La première sensation que nous avons en l’apercevant ce matin c’est qu’elle n’est pas si nui (grande) que cela, peut-être de la taille de Belle-Île. Au fur et à mesure que nous nous rapprochons, nous découvrons ses grandes falaises , ses sommets volcaniques et ce paysage parsemè de petits cratères , quelques arbres ont réussi à pousser faisant penser à quelques cheveux irisés sur des têtes rondes . Nous arrivons sur la côte nord, nous la longeons en essayant de nous approcher le plus possible. La houle déferle sur les rocher. La baie ou La Pérouse c’est ancrè en visitant l’île au 18éme semble impraticable. Dans la baie d’Anakena, réputée comme étant le meilleur mouillage de l’île il y deux voiliers , le premier quitte le mouillage en roulant bord sur bord et le deuxième fait des saut de cabri en tirant sur son ancre au rythme de la houle . Non vraiment ça nous dit rien de mouiller là surtout que le vent et la houle nous portent à la côte. Pourtant l’endroit est magnifique et nous réussissons à nous approcher suffisamment pour apercevoir les moais (le fameuses grandes statues) dos à la mer à l’ombre de palmiers surplombant la seule plage de l’île.

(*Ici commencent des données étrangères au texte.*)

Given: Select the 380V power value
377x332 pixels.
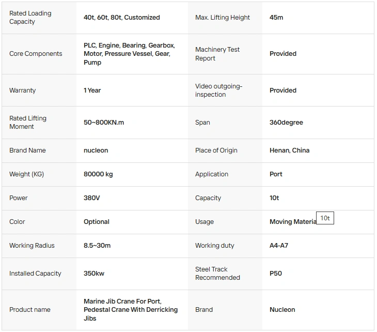Looking at the screenshot, I should click(91, 198).
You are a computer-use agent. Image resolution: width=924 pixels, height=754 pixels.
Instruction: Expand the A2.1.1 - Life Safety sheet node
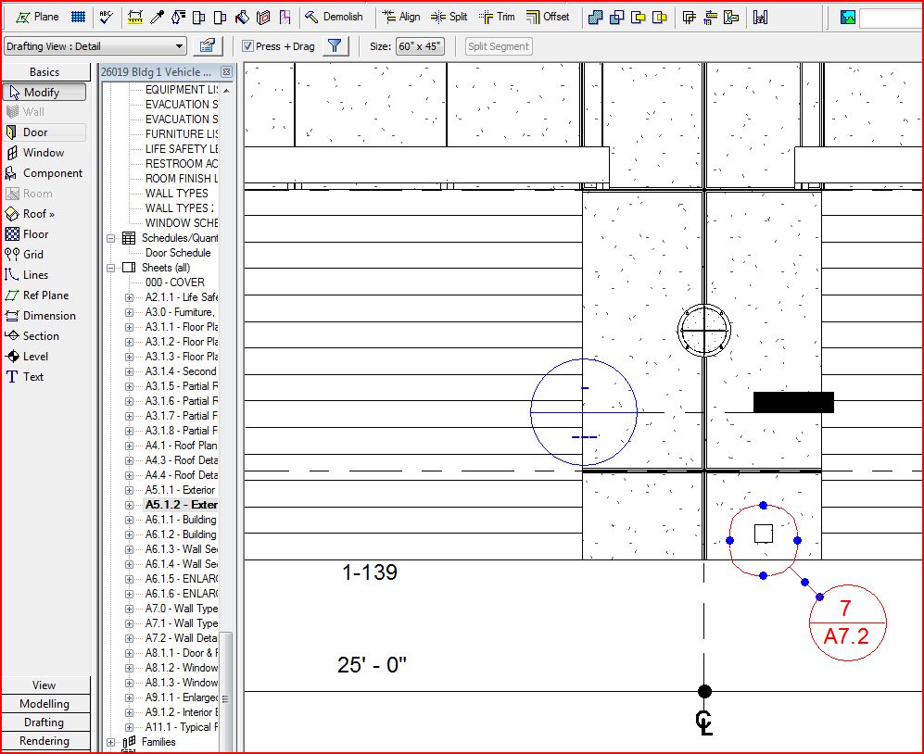coord(129,297)
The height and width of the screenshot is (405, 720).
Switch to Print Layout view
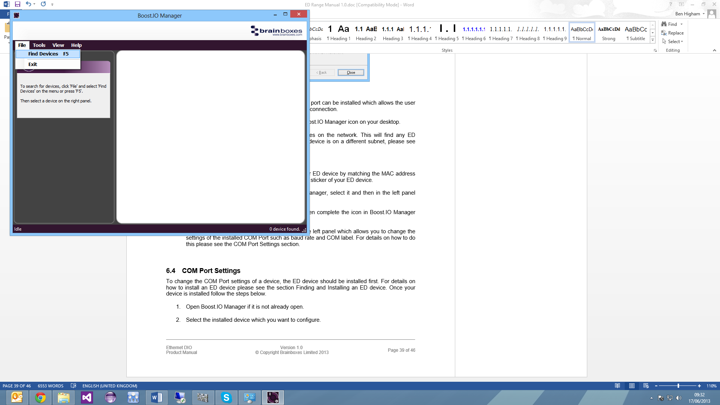(632, 386)
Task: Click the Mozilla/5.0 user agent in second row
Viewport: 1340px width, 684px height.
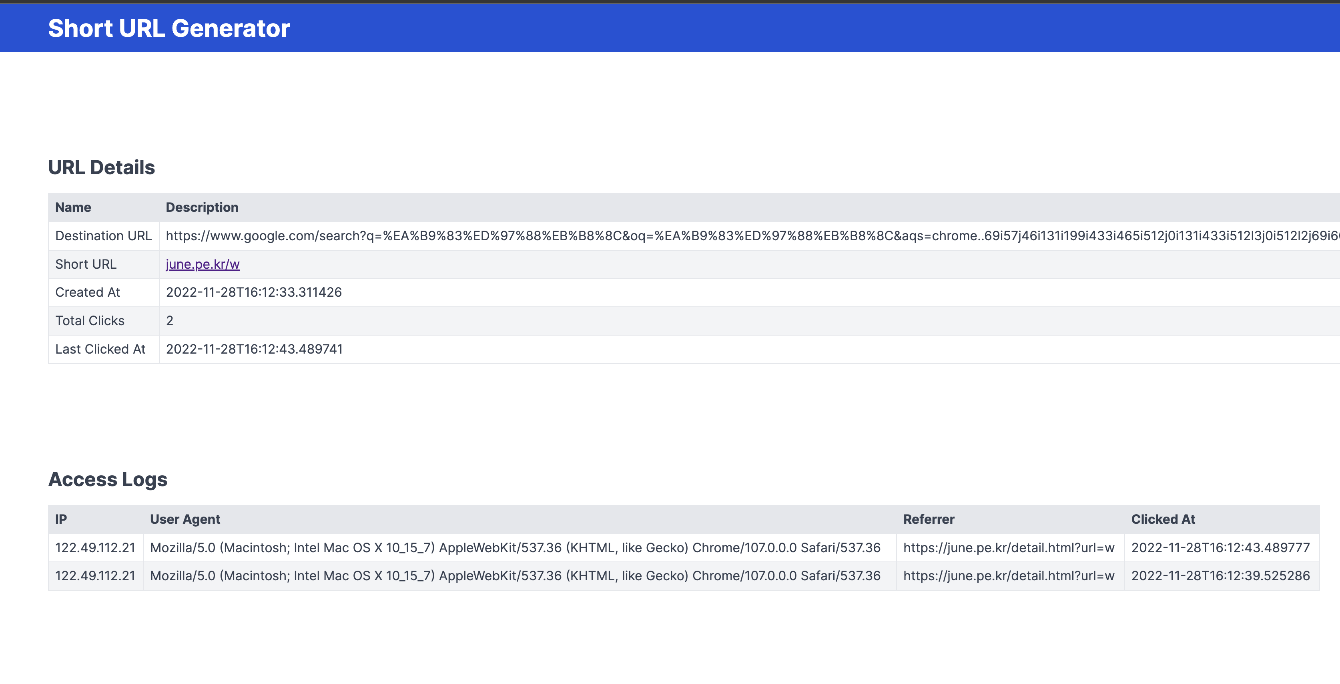Action: [x=515, y=576]
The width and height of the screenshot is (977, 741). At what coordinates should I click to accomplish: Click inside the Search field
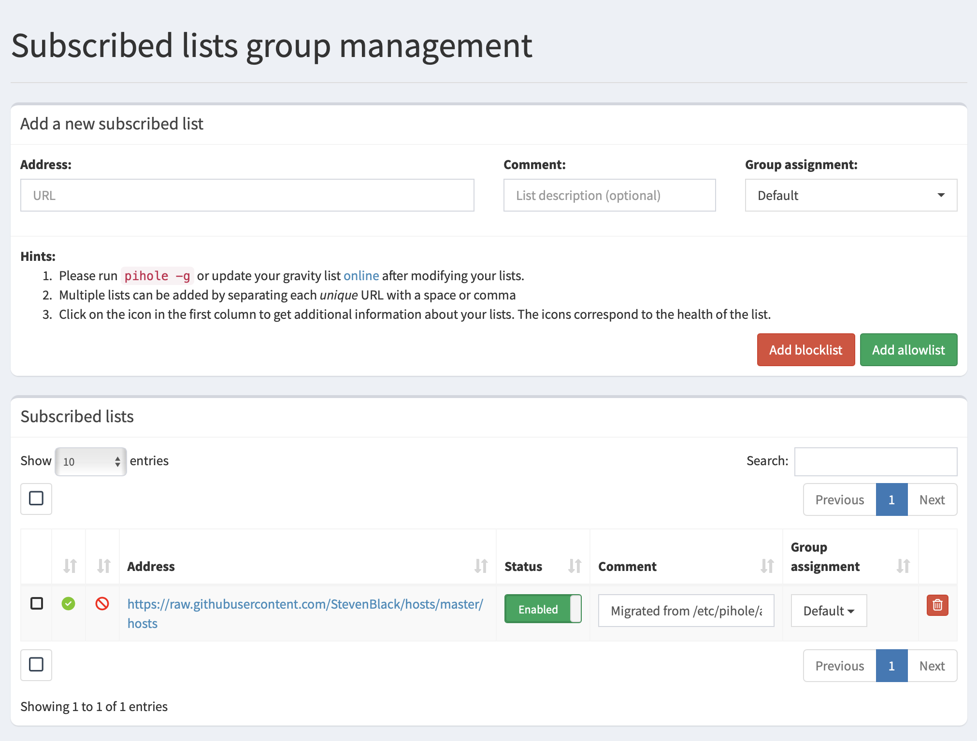[876, 461]
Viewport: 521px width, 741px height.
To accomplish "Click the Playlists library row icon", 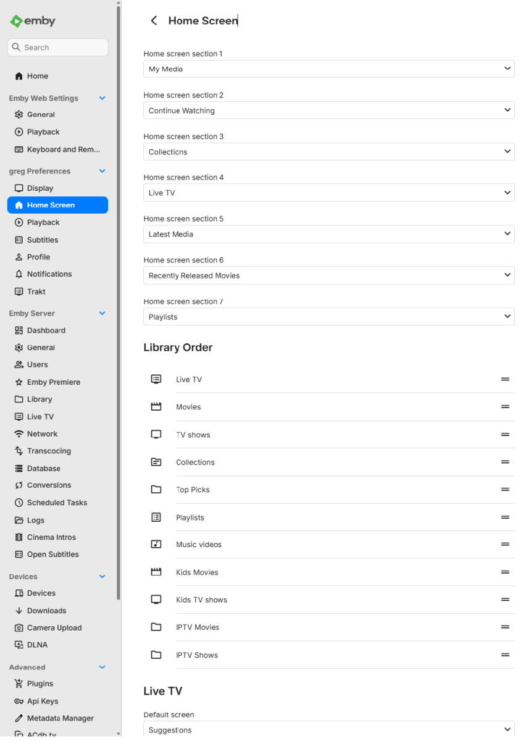I will tap(156, 517).
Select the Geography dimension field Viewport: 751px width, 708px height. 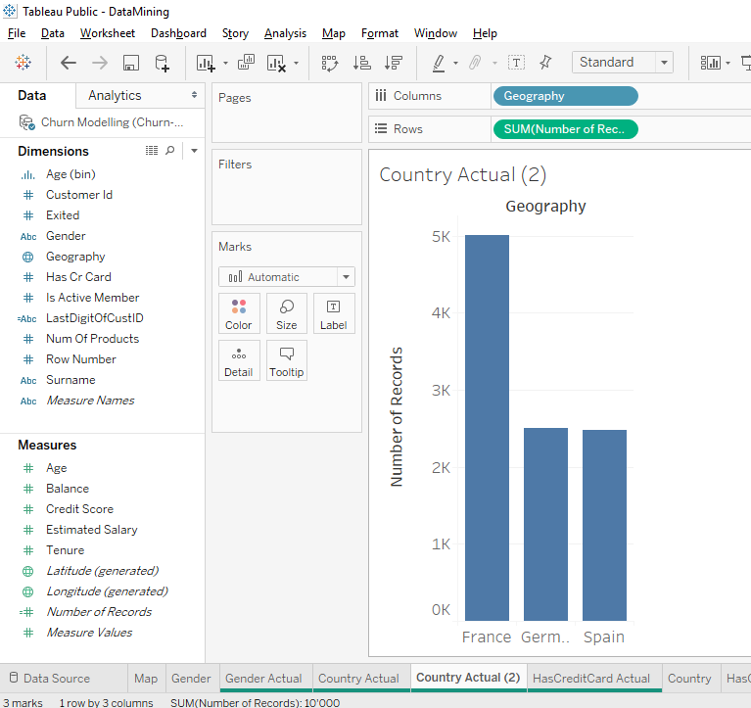pyautogui.click(x=75, y=257)
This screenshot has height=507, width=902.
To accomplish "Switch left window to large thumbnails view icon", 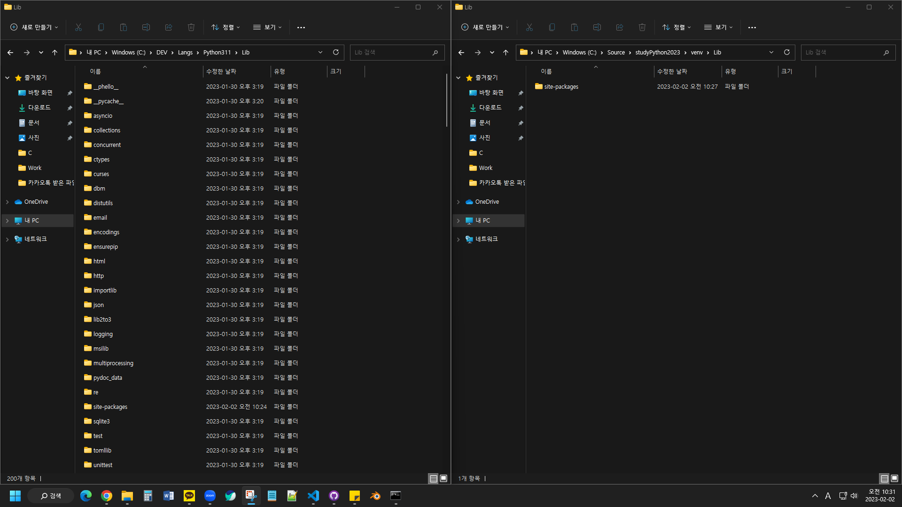I will (443, 478).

Nous passons la pointe de l’île espérant une amélioration quant à la houle du large. Pourtant c’est pareil voire pire elle n’est pas plus abritée que de l’autre côté. En effet une grande houle de sud ouest, séquelle de tempêtes sévissant dans les quarantièmes se croise avec une autre houle de nord et la mer du vent d’est : il n’y aura pas de mouillage abrité nulle part sur l’île. Nous appelons l’armada qui nous confirme «  pas de possibilité de débarquer , le port est fermé et eux même ne peuvent pas sortir pour procéder aux formalités » il nous propose de rester quelque temps à proximité de l’île qu’il puisse nous prévenir si la mer se calme. D’après les gribs ww3 la hauteur et la direction des diverses houles ne va pas changer sur la zone dans les 5 jours prochains. Pas question pour nous d’attendre tout ce temps en jouant à saute mouton sur les vagues de plus d’ici là une perturbation orageuse avec des vent de nord ouest devrait remplacer le vent d’est rendant toute traversée vers la Polynésie moins agréable. La décision est prise ensemble nous allons pas attendre ici, tant pis pour les moais, on reviendra les voir plus tard en avion, on continue vers l’ouest. Oui mais… du coup on est beaucoup trop tôt pour les Gambiers, d’ailleurs, les cartes Américaines montrent un dépression tropicale en formation sur Pitcairn. Notre destination sera donc les Marquises ou il n’y a pas de risque de cyclones. On est à mi-chemin par rapport à Puerto Montt : encore environ 2000 milles à parcourir

Nous hissons le spi et c’est à 8 nœuds que nous laissons disparaître cette petite île perdue dans l’immensité bleue du pacifique et nous informons l’Armada par e-mail que nous quittons leur juridiction et continuons sur le marquises.

 

Réaction immédiate de l’autorité locale : vous ne pouvez pas quitter le territoire chilien comme çà, vous devez faire les formalités de sortie autrement vous êtes dans l’illégalité. On leur explique que nos passeport ont bien reçu le tampon de sortie donc de ce côté là pas de soucis. Le seul problème maintenant est que le bateau est toujours en admission temporaire et qu’il , aussi Domi passe des e mail pour régulariser la situation auprès des autorités compétentes.